If no action is taken, that number could soar dramatically, bringing higher public health costs and pushing more people into poverty, especially in low-income countries, underscoring the need for the Platform to mobilize further coordinated efforts.
But overuse and misuse have reduced their efficacy, with more pathogens developing the ability to survive the antimicrobials designed to eliminate them.
AMR occurs when bacteria, viruses, fungi, and parasites no longer respond to antimicrobial agents. As a result of drug resistance, antibiotics and other antimicrobial agents become ineffective and infections become difficult or impossible to treat, increasing the risk of disease spread, severe illness, and death.
The spread of resistant strains of pathogens inexorably affects their livelihoods, as it increases animal suffering and losses.
Applications to crops, as well as improper disposal of unused and expired drugs and waste from industries and communities can lead to pollution of soils and streams that spread the trigger for unwanted microorganisms to develop resistance to tools meant to contain and eliminate them.

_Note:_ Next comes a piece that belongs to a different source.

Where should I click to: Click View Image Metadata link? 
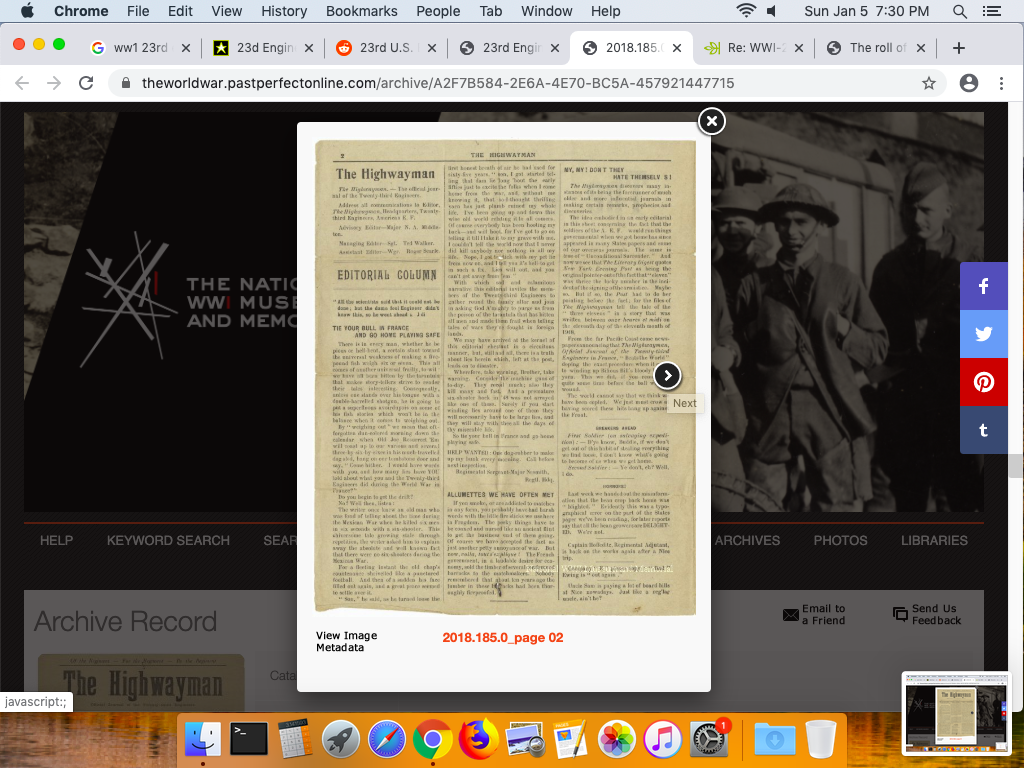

The platform will attempt to bring stakeholders together and on task to combat and reverse AMR in line with the Global Action Plan and National Action Plans previously published by the WHO.
FAO Director-General QU Dongyu stated that countries around the world need to come together to prevent drug-resistant diseases and reduce its implications.
UNEP Executive Director Inger Andersen pointed out that climate crisis and antimicrobial resistance are two of the greatest and most complex threats facing the world now.
WHO Director-General Dr. Tedros Adhanom Ghebreyesus believes that the new platform will help to drive global coordination for a more strategic, resource-efficient, and sustainable collective response to AMR.
WOAH Director General Monique Eloit stated that the world can get ahead of AMR with the right partnerships and collaborative models., and “the time to act is now.”
World Antimicrobial Awareness Week is celebrated from 18 to 24 November every year to increase public awareness about AMR. This year, it is celebrated with the theme “Preventing Antimicrobial Resistance Together.”